- [Text excerpt]
Accordingly, an object of the present invention is to provide a thin, hand-carried electrophotographic printer which generates no or greatly reduced amounts of ozone, nitrogen oxides, etc., thereby obviating any problems inherent in the conventional electrophotographic printer.
To achieve the above object, the present invention provides an electrophotographic printer comprising an image-forming unit composed of a cylindrical electrostatic latent image-bearing member; a charging means, an electrostatic latent image-forming means, a developing means equipped with a magnet roll onto which a magnetic developer containing a magnetic toner is attracted, a transfer means for transferring the developed image on the surface of the electrostatic latent image-bearing member onto a recording medium, and a cleaning means for cleaning the surface of the electrostatic latent image-bearing member after transferring of the developed image, respectively disposed near the electrostatic latent image-bearing member; and a fixing means disposed downstream of the electrostatic latent image-bearing member for heat-fixing the developed image onto the recording medium, wherein the charging means is constituted by a charging roll composed of a permanent magnet and magnetic powder having an intrinsic volume resistance of 102 -109 Ω.cm and being attracted onto the charging roll so that the magnetic powder forms on a surface of the charging roll a magnetic brush which comes into sliding contact with the electrostatic latent image-bearing member, and wherein an outer diameter of the electrostatic latent image-bearing member is 40 mm or less, an outer diameter of the magnet roll is 30 mm or less, and a height of the image-forming unit is 60 mm or less.
FIG. 1 is a schematic view showing an electrophotographic printer according to the present invention;
FIG. 2 is an enlarged view showing a charging means, cylindrical photosensitive drum, and transfer means in the electrophotographic printer shown in FIG. 1; and
FIG. 3 is a schematic view showing another electrophotographic printer according to the present invention.
The present invention will be described in detail below.
Before describing the details of the charging means and the transfer means, the overall structure of the electrophotographic printer will be explained briefly.
Referring to FIG. 1, the image-forming unit 1 integrally mounted to a control unit 2 comprises a cylindrical photosensitive drum 3 having an outer surface coated with a photosensitive layer (not shown) made of zinc oxide or an organic semiconductor, which is rotatable in the direction shown by the arrow A. Disposed in the vicinity of an outer surface of the cylindrical photosensitive drum 3 are a charging means 4, a developing means 5, a transfer means 6, and a cleaning means 7. The developing means 5 contains a magnet roll 8 rotatable in the direction shown by the arrow B and composed of a sleeve and a magnet disposed in the sleeve as disclosed in U.S. Pat. No. 5,064,739.
A fixing means 9 is disposed on the downstream side of the cylindrical photosensitive drum 3 along a path 10 of a recording paper P in the image-forming unit 1. The fixing means 9 is constituted by a heating means comprising a substrate 11 made of heat-resistant, insulating material such as alumina and a heater means 12 made of an electric resistance material and formed on the substrate 11, a plurality of rollers 13, an endless belt 14 movable along a path around the heater means 12 and the rollers 13 in the direction shown by the arrow C, and a rotatable pressure roll 15 disposed in the vicinity of the heater means 12 for pressing the recording paper P to the heater means 12 via the belt 14.

- [Data excerpt]

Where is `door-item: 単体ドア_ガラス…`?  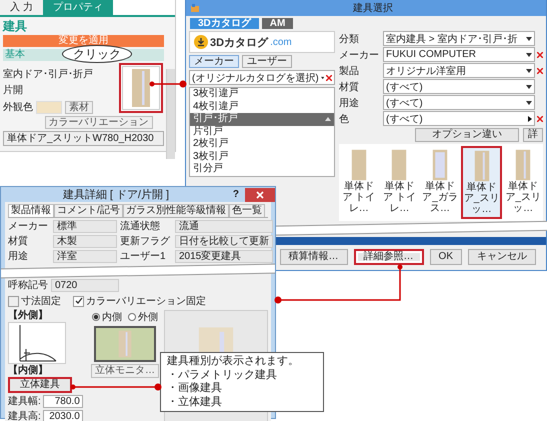 door-item: 単体ドア_ガラス… is located at coordinates (440, 182).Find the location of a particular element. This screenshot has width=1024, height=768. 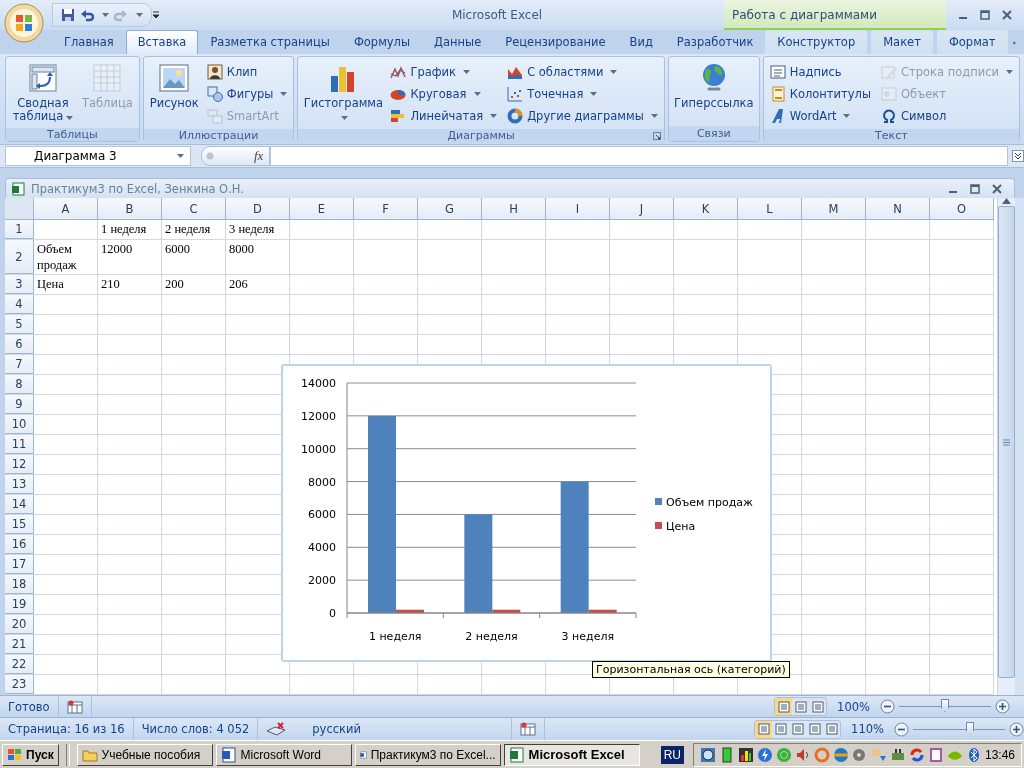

- [Things to do]
(1) In the printer patent excerpt, which components does the description of FIG. 1 say are disposed near the outer surface of the cylindrical photosensitive drum 3? Give each with its reference number.
(2) Extend the printer patent excerpt, picking up right after its last sentence.

- [List of answers]
(1) Charging means 4, developing means 5, transfer means 6, and cleaning means 7.

(2)
The endless belt 14 may have a thickness of 100 μm or less, preferably 20-50 μm, and may be made of a heat-resistant material such as polyimide, polyetherimide, etc. The endless belt 14 is coated with a releasing layer made of fluoroplastics such as polytetrafluoroethylene (PTFE), perfluoroalkoxy resins (PFA), etc. at a thickness of 1-20 μm, particularly about 10 μm on the surface facing the toner image on the recording medium P (lower surface in FIG. 1). The pressure roll 15 is coated with an elastic layer having a good releasing property such as a silicone rubber, etc. The pressure roll 15 may come into contact with the heater means 12 via the belt 14 and the paper P at a linear pressure of 0.1-1 kg/cm, preferably 0.5 kg/cm.
Incidentally, the belt 14 is not restricted to an endless belt, but the belt 14 may have a limited length, if it is wound around a pair of rolls apart from each other, and if these rolls are rotated in the same direction. In this case, the belt 14 is wound around one roll while it is unwound from another roll at any time, whereby the belt 14 moves back and forth through a gap between the heating member 12 and the pressure roll 15.
A laser scanner 16 is mounted to an upper part of the image-forming unit 1. In response to an electric signal S corresponding to information or an image to be printed, the laser scanner 16 supplies a laser beam 17 toward a mirror 18, by which the laser beam 17 is reflected and impinges a surface of the cylindrical photosensitive drum 3. The driving mechanism (not shown) and the laser scanner 16 contained in the image-forming unit 1 are electrically connected to the control unit 2, so that their operations are controlled.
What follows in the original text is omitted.